*Supplied text*:

Finding The Right Trial Design, Population, Drug

“The instruments we use to measure this disease are noisy; they have a lot of rater variation,” Ricks said. “I think we used to believe that the way to run studies was to overcome those things by scale. So one of the criticisms, I think, of the [TRAILBLAZER-ALZ] study is it's small. Actually, I think that's a strength – to show a benefit in a small study is remarkable, because the path in the past was to power up based on getting 800 patients in an arm or whatever to overcome that variability.”

In large trials, like the EXPEDITION studies, there might be a signal of efficacy, but that signal still could be fairly small. Powering up studies by enrolling more patients at more locations also introduced more variability because each site may have carried out the trial with slight differences. Ricks said Lilly moved away from those issues by conducting smaller studies for donanemab that were designed to detect a higher threshold of effect.

The company also enrolled patients more carefully, looking beyond a clinical diagnosis of Alzheimer’s dementia. PET screening was used to identify patients with both amyloid and tau in their brains. They excluded patients with no tau, because there are people who have amyloid with no tau and never develop Alzheimer’s symptoms. Patients with high levels of tau were excluded, because of the likelihood that their disease would progress rapidly.

Ricks said the patient population tested in the TRAILBLAZER studies actually is quite large, since about 70% of Alzheimer’s patients have amyloid plaques, but the trials will help the company determine whether low, medium or high levels of tau in the brain narrows the population that can be effectively treated with donanemab. He estimated that the market would be about half of the overall Alzheimer’s population.

*Assigned task A*:
Retype part of the donanemab passage, beginning at the words "In large trials, like" and stopping after "threshold of effect.".
*Assigned task B*:
Answer these questions from the donanemab passage:
(i) About what percentage of Alzheimer's patients have amyloid plaques?
(ii) What kind of screening was used to identify patients with both amyloid and tau in their brains?
(iii) Why were patients with high levels of tau excluded?
The material that follows is not needed for any of the work here.

*Data for analysis*:
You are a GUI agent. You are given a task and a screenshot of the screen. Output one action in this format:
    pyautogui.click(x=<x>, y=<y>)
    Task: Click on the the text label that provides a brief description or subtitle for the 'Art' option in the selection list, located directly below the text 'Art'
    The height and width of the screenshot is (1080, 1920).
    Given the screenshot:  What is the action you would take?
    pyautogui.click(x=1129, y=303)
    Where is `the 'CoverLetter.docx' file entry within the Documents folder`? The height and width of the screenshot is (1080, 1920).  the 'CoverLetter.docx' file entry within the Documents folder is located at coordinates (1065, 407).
...
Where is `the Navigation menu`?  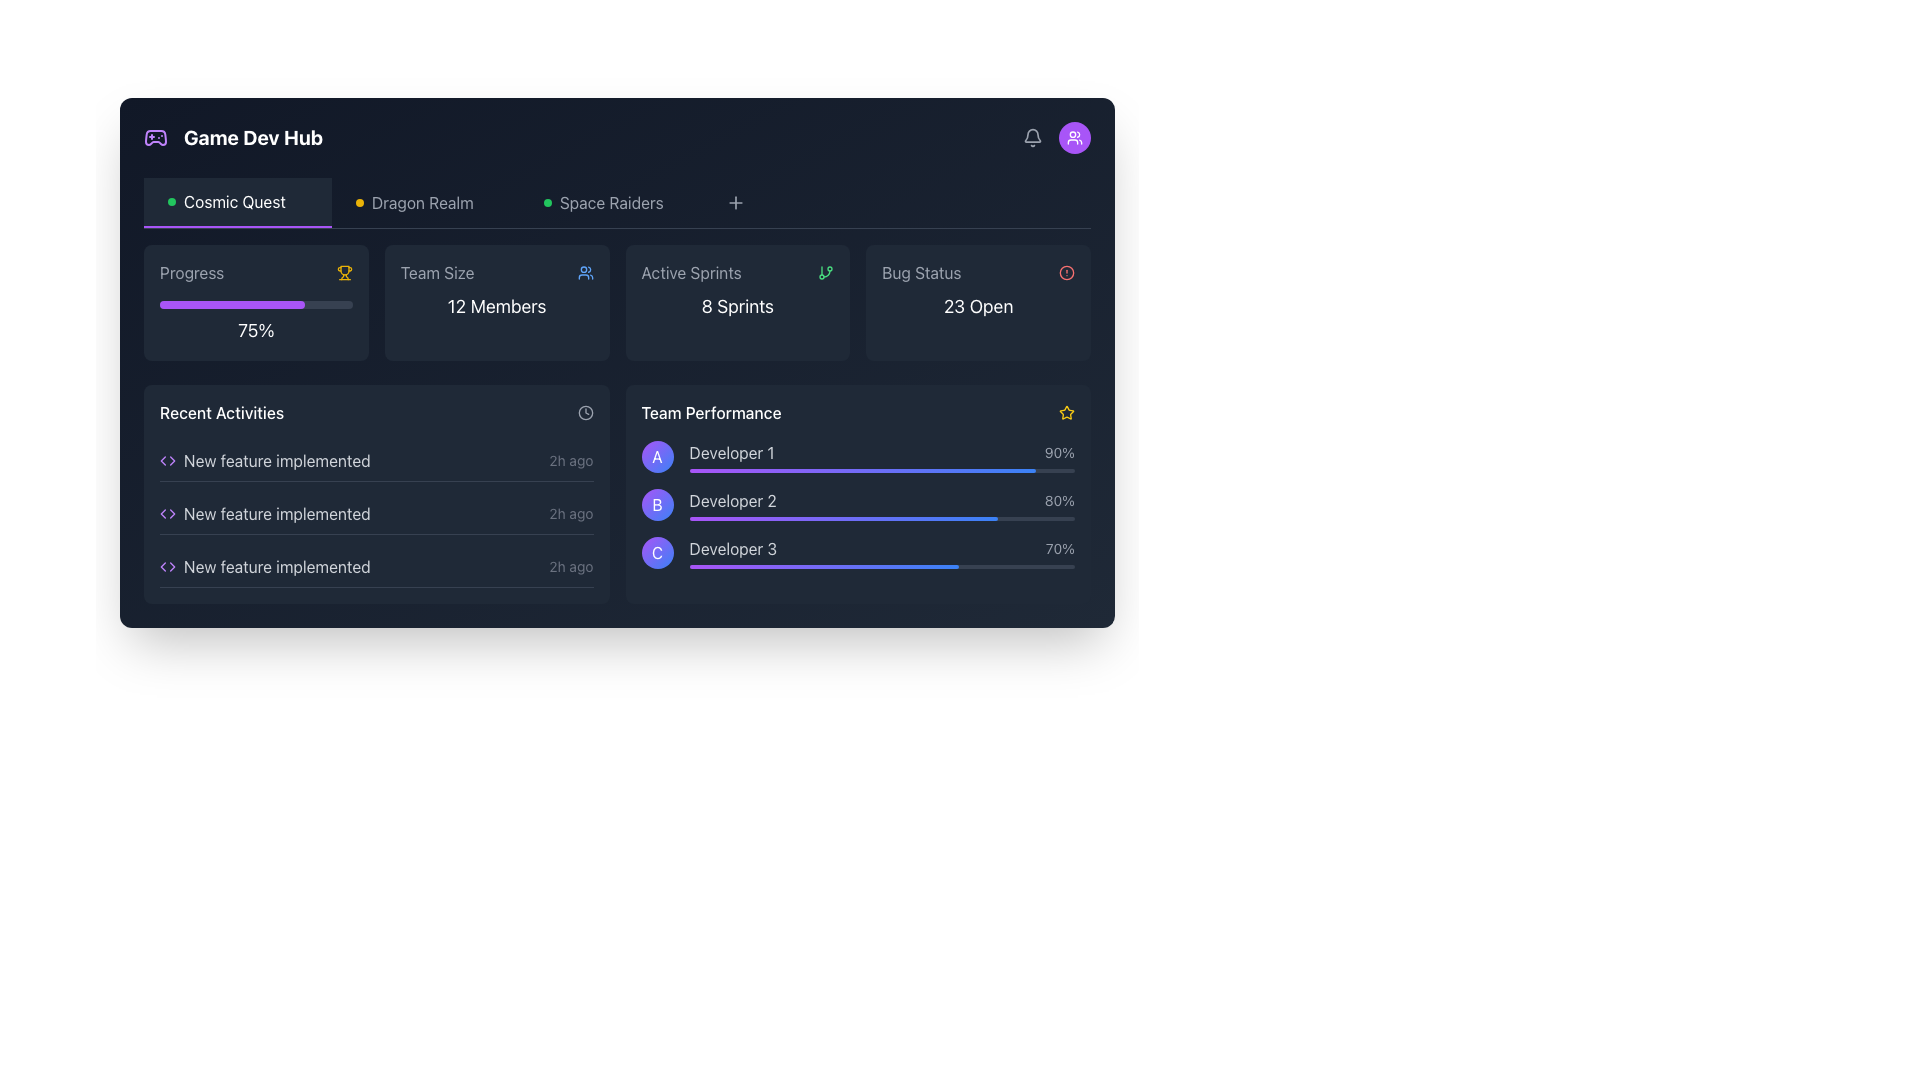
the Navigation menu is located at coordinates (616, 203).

*Written solution A*:
In large trials, like the EXPEDITION studies, there might be a signal of efficacy, but that signal still could be fairly small. Powering up studies by enrolling more patients at more locations also introduced more variability because each site may have carried out the trial with slight differences. Ricks said Lilly moved away from those issues by conducting smaller studies for donanemab that were designed to detect a higher threshold of effect.

*Written solution B*:
(i) About 70%.
(ii) PET screening.
(iii) Their disease was likely to progress rapidly.